David Ervine, the leader of the PUP, referred to the UDA killers of the young postal worker Daniel McColgan, as 'scumbags'. Ervine's use of strong language to underline his rejection of such murderous activity against Catholics will be welcomed in many quarters. At the same time however, some within the nationalist community will wonder if such rich and earthy language is used precisely because the UDA rather than the UVF carried out the attack. The Loyalist feud left a bitter taste in many mouths within that community and any chance to criticise the UDA may appear a morsel too tempting for the PUP. But within the nationalist community it is strongly suspected that despite the condemnation by the PUP's Ken Wilkinson of those who shot dead Ciaran Cummings last summer, the UVF were in fact responsible.

Furthermore, the PUP cannot evade responsibility for inflaming the situation in Glenbryn at crucial moments thus pouring fuel onto a bonfire of anti-Catholic sentiment. Such sentiment helps create the atmosphere where resolute moral opposition within the unionist community to the slaughter of Catholics (non-existent in the UDA all year round) is seriously diluted.

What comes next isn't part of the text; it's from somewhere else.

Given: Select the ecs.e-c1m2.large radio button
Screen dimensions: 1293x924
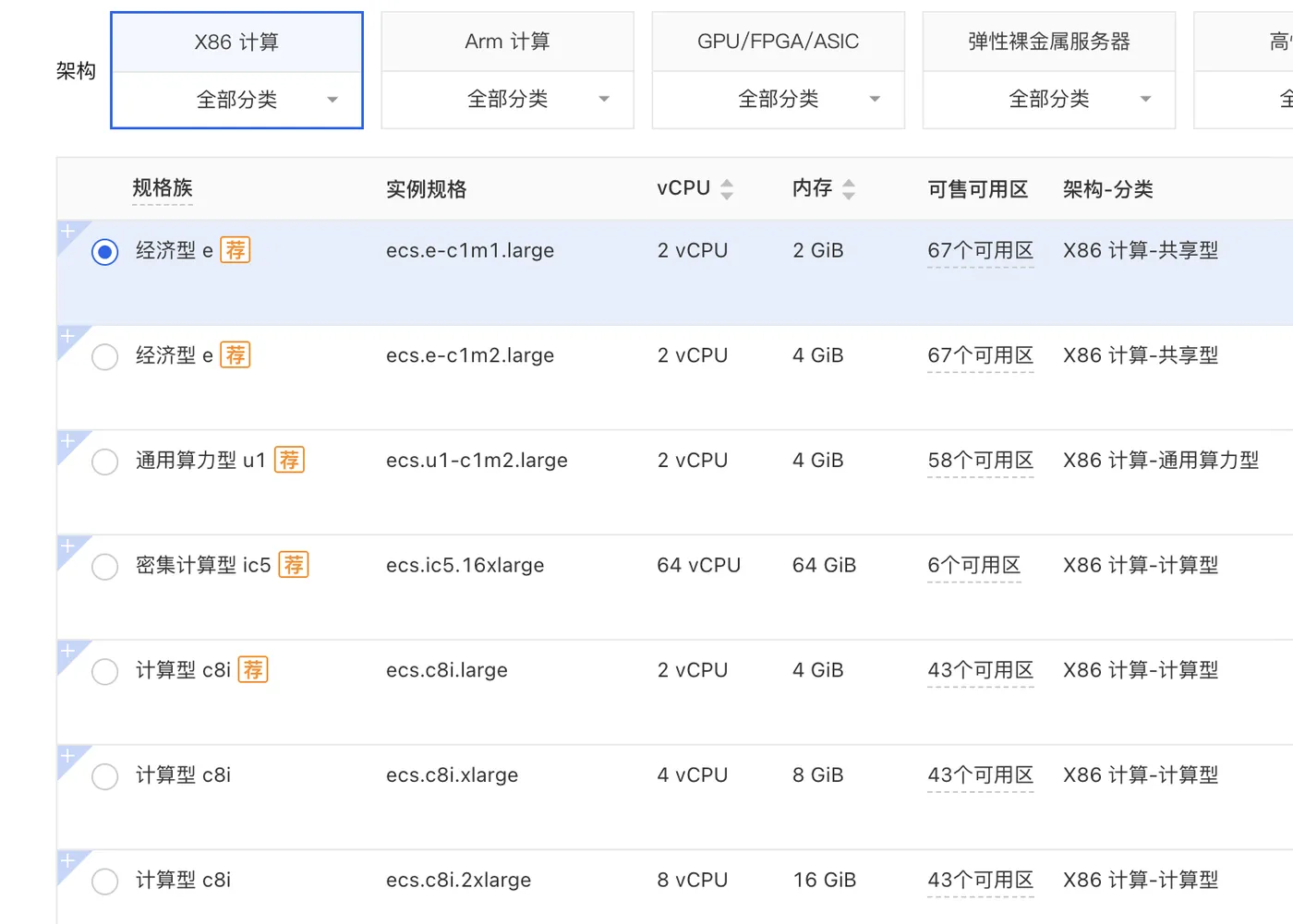Looking at the screenshot, I should (105, 356).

When the campaign of the Provisional IRA was in full throttle many were eager to offer the rationale that loyalist violence was reactive to that of republicans. There is no doubt that there were occasions where loyalism did respond directly to IRA operations and that - given the nature of localised sectarian dynamics - the loyalist rate of killing Catholics would have been considerably lower were it not for the IRA campaign. Yet this only throws some light on the particular application of loyalist violence and does not explain the raison d'etre of it.

There is a strong supremacist element within loyalist culture that cannot brook existing on an equal basis with those it has long regarded as inferior. Former British Secretary of State Jim Prior once referred specifically to the horrific nature of loyalist violence. The Shankill Butchers made this most manifest. A hatred, many of us delude ourselves exists only in faraway places like Rwanda, drives people to carve up victims in ritualistic murder by torture. Anyone saying that loyalists alone are capable of such hatred and brutality would be stopped in their tracks by recalling the manner of the death of Eamonn Collins. Yet are there any serious grounds for disputing the attitudinal context in which loyalism is much more likely to conduct hate crime?

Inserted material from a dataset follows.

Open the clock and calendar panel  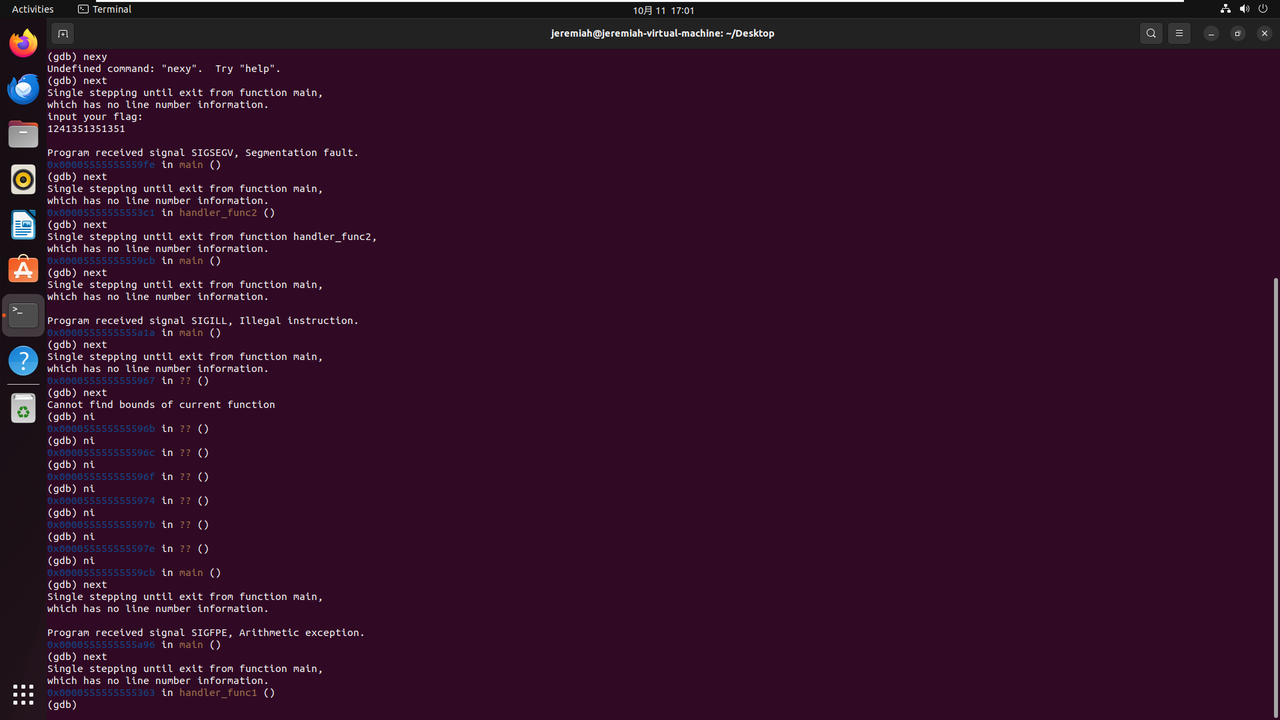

Sinn Fein may demand of the British state that firmer action is taken against the UDA. In turn it will face cries of hypocrisy from within the ranks of unionism if it fails to call for similar action against physical force republicans intent on carrying on their armed campaigns. If one lesson should have been learned by all as a result of the past thirty years it is surely that a security crackdown is hardly a solution. Where does it end? Interning loyalists? Murdering loyalist youth on the streets with plastic bullets?

At the level of government Northern Ireland may no longer have a sectarian state. But it is very much a state in a sectarian society. And the evidence available from a diverse range of observers such as Emmet O'Connor, Brian Feeney, Pete Shirlow, Eamonn McCann, Jenny McCartney, Robin Wilson and Pete Preston suggests that societal polarisation is anything but on the wane. The Good Friday Agreement may have helped reduce significantly the level of violence but at the cost of irrigating those malignant and entrenched divisions in which violent tendencies take strong root.

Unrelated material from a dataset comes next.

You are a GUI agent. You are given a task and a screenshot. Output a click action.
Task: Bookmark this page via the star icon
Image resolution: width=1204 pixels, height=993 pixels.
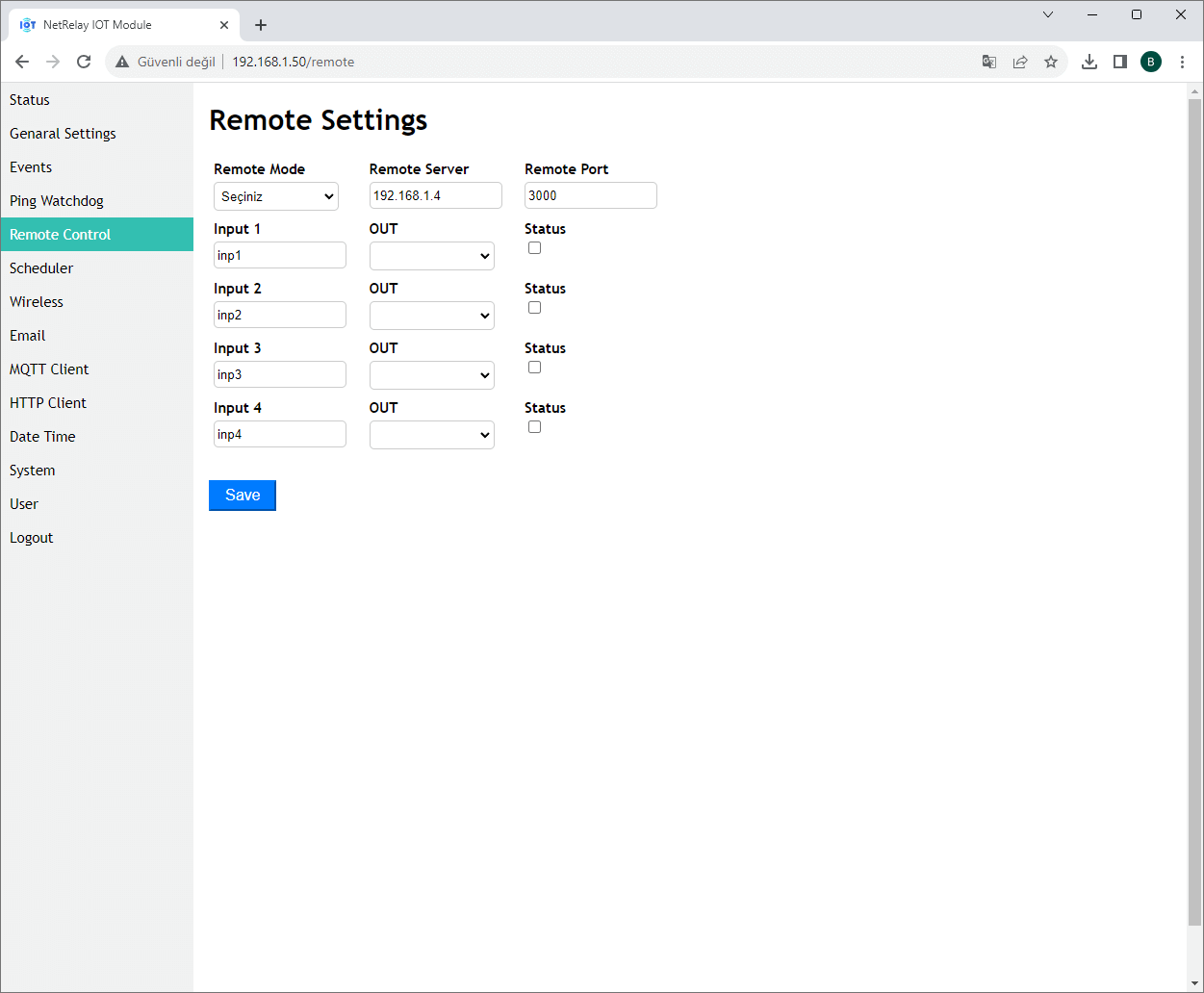pyautogui.click(x=1050, y=61)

It is difficult to refute the conclusion of the Unionist Fred Cobain that the Agreement has essentially produced a middle class government for the middle classes. In poor nationalist areas it has palpably produced nothing. Sinn Fein councillor Tom Hartley only this week pointed out that the Falls area which he represents remains one of the most deprived areas in Europe. Presumably loyalist working class areas fare little better. If the Agreement can only bring to deprived areas an equal right to shout at each other 'our deprivation is worse than yours' then it is, for the poorest sections of this society, merely an agreement to hate each other much the same as before.